Problem. Whenever a line in the entries below contains the string "each", copy that line.

--- Task input Enclosed Below ---

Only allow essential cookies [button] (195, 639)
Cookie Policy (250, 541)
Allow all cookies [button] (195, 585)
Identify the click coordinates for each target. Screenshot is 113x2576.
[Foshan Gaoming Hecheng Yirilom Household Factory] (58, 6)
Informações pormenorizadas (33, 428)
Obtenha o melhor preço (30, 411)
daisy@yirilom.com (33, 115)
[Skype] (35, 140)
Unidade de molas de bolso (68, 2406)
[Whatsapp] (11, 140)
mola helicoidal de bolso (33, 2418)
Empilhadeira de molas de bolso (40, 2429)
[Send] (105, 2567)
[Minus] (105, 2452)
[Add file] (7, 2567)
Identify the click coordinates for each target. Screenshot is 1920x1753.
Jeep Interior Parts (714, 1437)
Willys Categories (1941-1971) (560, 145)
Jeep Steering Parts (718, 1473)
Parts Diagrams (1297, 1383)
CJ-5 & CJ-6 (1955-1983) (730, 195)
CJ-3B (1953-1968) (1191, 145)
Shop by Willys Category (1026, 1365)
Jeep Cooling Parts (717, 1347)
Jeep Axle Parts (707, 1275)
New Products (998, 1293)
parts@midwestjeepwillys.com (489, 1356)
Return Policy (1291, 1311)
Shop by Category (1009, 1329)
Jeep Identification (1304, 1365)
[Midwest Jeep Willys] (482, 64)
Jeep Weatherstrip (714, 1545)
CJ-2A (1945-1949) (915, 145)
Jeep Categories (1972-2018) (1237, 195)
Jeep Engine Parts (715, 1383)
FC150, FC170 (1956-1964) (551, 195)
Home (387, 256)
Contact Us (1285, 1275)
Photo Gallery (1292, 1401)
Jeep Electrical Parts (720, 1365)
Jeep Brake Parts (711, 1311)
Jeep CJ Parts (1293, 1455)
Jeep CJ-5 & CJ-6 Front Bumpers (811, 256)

--- End of Enclosed Task input ---

Exercise response.
Identify the click coordinates for each target. Screenshot is 113x2576.
Identify the click coordinates for each target. Screenshot is 1920x1753.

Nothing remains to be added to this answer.